Morir viviendo

La muerte es posiblemente el mejor invento de la vida.

Es el agente de cambio de la vida.

Discurso de Steve Jobs en Stanford University

El miedo más profundo que tengo es a morir, a esa insondable y personalísima experiencia por la que habré de atravesar, sólo Dios sabe cuándo.

Aun cuando es una frase muy trillada, es verdad que la única certeza que tenemos en la vida es que vamos a morir algún día. Infortunada o afortunadamente, esta certeza es la que hace que nuestra vida sea dramáticamente intensa, como dice Simone de Beauvoir.
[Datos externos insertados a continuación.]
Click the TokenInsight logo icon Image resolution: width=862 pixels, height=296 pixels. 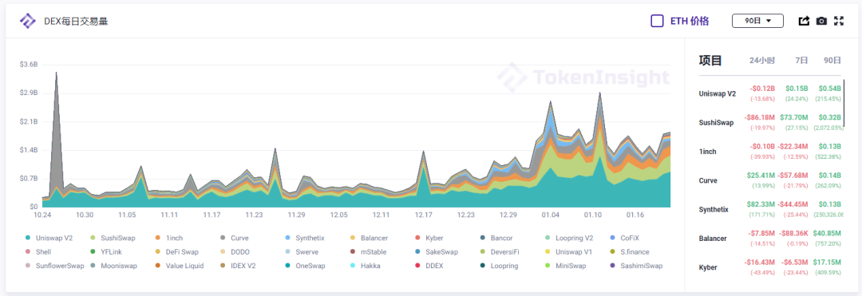27,21
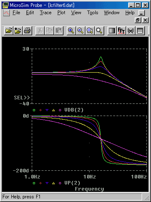Open the Tools menu
Image resolution: width=151 pixels, height=202 pixels.
click(93, 13)
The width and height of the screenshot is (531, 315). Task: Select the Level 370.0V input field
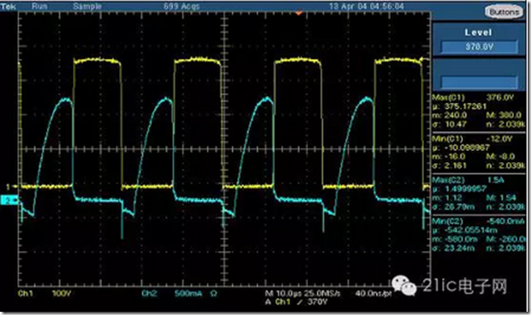coord(479,47)
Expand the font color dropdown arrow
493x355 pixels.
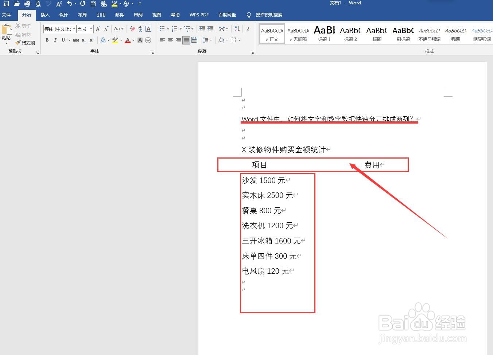133,40
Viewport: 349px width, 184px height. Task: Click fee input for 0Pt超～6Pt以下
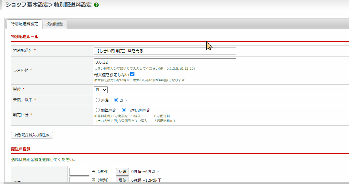(x=79, y=171)
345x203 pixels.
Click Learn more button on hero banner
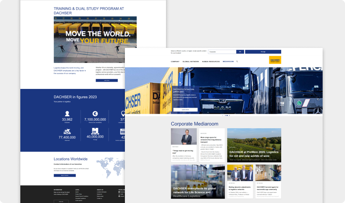[185, 110]
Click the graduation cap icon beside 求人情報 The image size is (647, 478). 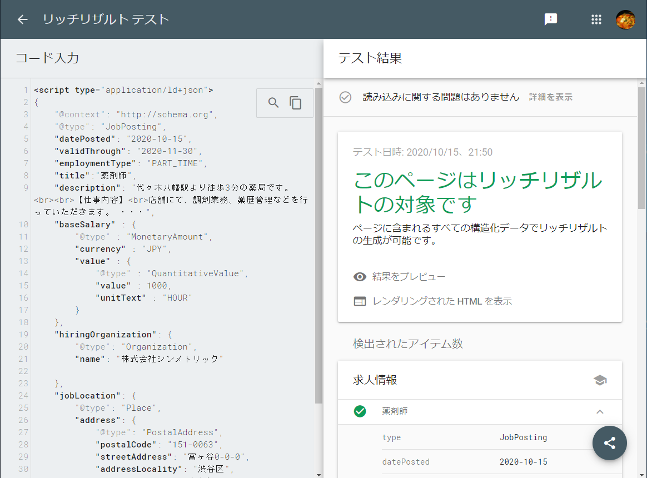(600, 380)
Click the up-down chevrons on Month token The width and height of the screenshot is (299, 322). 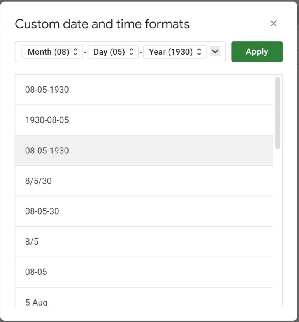[x=76, y=52]
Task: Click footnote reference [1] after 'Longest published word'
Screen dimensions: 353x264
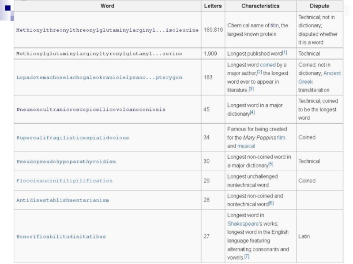Action: tap(285, 53)
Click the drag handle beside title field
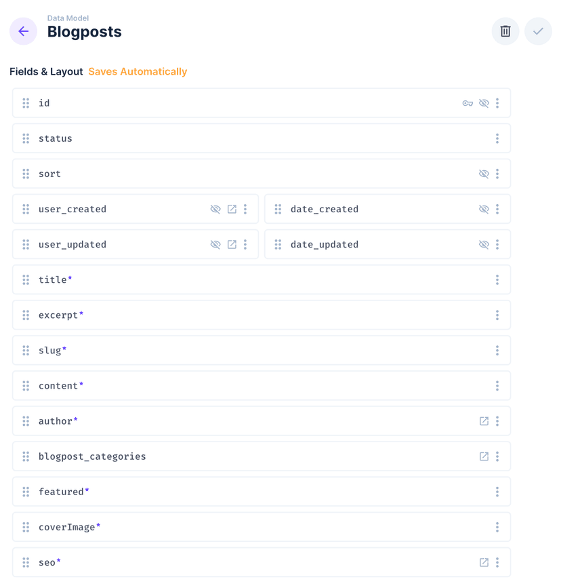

¿Habrá algo después de esta vida?
Si hay algo, ¿cómo será ese algo?
Si no hay nada, ¿qué significa esta nada?
¿Cómo aprehender el concepto de eternidad, si es que ésta existe?
O si pienso en reencarnación, ¿cuántas reencarnaciones me llevarán a qué? ¿Durante cuánto tiempo?
Éstas y otras preguntas me han acechado de diferentes maneras y grados desde que era joven.
Siempre he envidiado a aquellos para quienes su fe religiosa o su nihilismo les proporciona real consuelo ante la perspectiva de la muerte, aunque quizá también ellos tengan un atisbo de duda ante ese crucial momento.

Conforme me he sentido angustiado con estas preguntas sin respuesta ¡cómo he anhelado experimentar la fe que sentía cuando era niño! Me bastaba con creer para encontrar la paz.
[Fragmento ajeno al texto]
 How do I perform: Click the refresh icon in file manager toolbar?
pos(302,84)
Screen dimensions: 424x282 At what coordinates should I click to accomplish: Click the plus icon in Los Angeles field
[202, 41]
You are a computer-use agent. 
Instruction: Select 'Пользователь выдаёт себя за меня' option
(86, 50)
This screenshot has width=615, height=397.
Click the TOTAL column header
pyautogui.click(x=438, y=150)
¿En qué momento dejé de sentir ese consuelo?

No lo sé. Quizá el cuestionar mis creencias y el siempre buscar ir más allá lo hicieron desaparecer, y aunque al día de hoy este proceso no me ha traído a la paz, aún guardo la esperanza de que en algún momento la volveré a experimentar, aunque de una forma nueva, diferente.

Recuerdo una historia en la cual, estando el Maestro con sus discípulos en un monasterio, uno de ellos llegó a decirle:
“Maestro, si no me puedes contestar si hay vida después de esta vida, entonces me iré del monasterio. No puedo seguir así”.
El Maestro pacientemente le contestó:
“Te pareces a un hombre que iba caminando en la selva cuando una flecha envenenada se le enterró en el muslo.
Cuando sus acompañantes quisieron quitársela para salvarle la vida, les dijo que no lo permitiría hasta saber si el hombre que había disparado la flecha era moreno o blanco, si traía pelo largo o corto, si tenía los ojos negros o azules”.

Cuando vienen a mi memoria estas palabras, me siento como ese discípulo.

¿Tiene algún objeto hacerme esas preguntas?

Para efectos prácticos no.

Cuando mi padre estaba agonizando, el doctor, amigo suyo, le dijo que estaba muy grave y le preguntó si tenía miedo de morir. “¿Miedo? No. No tengo miedo.” le contestó mi padre.

¿Qué tiene que suceder para que alguien pueda contestar así en el umbral de la muerte?

Creo que la respuesta a la muerte está en la vida.

Sólo cuando has vivido tu vida a plenitud, cuando te has reconciliado contigo y con los demás, cuando cada día lo has exprimido hasta lo último, cuando has disfrutado y saboreado aquello que has decidido vivir, cuando has vivido apasionado, entonces la vida adquiere dimensión y grandeza por sí misma.

Lo que viene, sea lo que sea –tenga ojos negros o azules- será adicional y bienvenido.

Nuestra tarea es vivir de tal modo plenos, que la vida vaya ganando terreno a la muerte, que la vida crezca y crezca hasta que llegue el momento en el que, casi sin querer, la muerte se nos presente como un parpadeo.

Es como matar la muerte a fuerza de vivir.